# Task goal
With the line containing "Given: Click the" as the start and the line containing "Given: Click add" as the end, transcribe that span of the entries below exactly, including both.

(Collected data)
....................

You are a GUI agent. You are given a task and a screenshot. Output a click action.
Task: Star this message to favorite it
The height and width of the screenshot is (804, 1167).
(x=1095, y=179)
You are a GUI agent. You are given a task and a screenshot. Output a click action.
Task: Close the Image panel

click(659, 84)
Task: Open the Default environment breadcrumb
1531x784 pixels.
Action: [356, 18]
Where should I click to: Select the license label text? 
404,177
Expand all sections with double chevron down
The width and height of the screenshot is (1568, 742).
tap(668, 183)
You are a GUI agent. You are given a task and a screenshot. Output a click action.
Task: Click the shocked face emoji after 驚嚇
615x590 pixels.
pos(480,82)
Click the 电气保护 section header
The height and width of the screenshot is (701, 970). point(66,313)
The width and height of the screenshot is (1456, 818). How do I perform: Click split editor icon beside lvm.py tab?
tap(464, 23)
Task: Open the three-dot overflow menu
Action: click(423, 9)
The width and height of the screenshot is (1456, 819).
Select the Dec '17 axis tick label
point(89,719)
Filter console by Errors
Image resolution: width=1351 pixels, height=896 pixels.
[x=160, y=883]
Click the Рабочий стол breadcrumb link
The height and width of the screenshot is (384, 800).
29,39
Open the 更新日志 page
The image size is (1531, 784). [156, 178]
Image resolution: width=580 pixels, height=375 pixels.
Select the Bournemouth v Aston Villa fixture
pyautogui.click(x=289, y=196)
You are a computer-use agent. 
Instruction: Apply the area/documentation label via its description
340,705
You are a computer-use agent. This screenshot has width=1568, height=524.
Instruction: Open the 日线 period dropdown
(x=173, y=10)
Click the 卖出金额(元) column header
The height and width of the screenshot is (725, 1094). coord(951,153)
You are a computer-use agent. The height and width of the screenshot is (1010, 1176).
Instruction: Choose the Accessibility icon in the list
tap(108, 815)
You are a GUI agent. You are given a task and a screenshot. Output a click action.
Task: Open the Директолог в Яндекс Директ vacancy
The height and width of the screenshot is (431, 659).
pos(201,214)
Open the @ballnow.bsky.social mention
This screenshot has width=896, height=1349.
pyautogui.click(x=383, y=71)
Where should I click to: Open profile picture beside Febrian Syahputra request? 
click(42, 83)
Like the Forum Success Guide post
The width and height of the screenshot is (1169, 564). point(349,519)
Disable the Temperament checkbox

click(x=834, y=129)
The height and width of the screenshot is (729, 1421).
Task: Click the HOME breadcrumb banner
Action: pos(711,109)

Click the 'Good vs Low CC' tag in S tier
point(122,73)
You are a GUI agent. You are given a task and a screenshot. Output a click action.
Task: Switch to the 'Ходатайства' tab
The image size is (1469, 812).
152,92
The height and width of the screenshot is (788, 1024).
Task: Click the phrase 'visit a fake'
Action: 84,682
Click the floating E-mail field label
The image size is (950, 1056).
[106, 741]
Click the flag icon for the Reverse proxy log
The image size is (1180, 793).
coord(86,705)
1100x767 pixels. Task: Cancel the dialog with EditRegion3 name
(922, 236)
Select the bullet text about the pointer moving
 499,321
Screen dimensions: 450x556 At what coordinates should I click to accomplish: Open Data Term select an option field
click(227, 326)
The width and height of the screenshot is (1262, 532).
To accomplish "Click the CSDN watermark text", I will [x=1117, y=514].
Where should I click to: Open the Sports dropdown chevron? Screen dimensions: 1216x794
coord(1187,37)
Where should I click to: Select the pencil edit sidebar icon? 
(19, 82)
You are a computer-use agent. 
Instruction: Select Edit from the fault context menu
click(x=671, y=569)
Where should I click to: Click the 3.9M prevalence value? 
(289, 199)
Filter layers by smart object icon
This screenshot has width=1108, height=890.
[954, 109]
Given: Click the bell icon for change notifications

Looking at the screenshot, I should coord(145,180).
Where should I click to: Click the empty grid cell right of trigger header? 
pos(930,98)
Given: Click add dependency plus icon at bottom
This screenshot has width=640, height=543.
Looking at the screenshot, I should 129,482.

....................

# Solution for this exercise
Given: Click the bell icon for change notifications

Looking at the screenshot, I should coord(145,180).
Where should I click to: Click the empty grid cell right of trigger header? 
pos(930,98)
Given: Click add dependency plus icon at bottom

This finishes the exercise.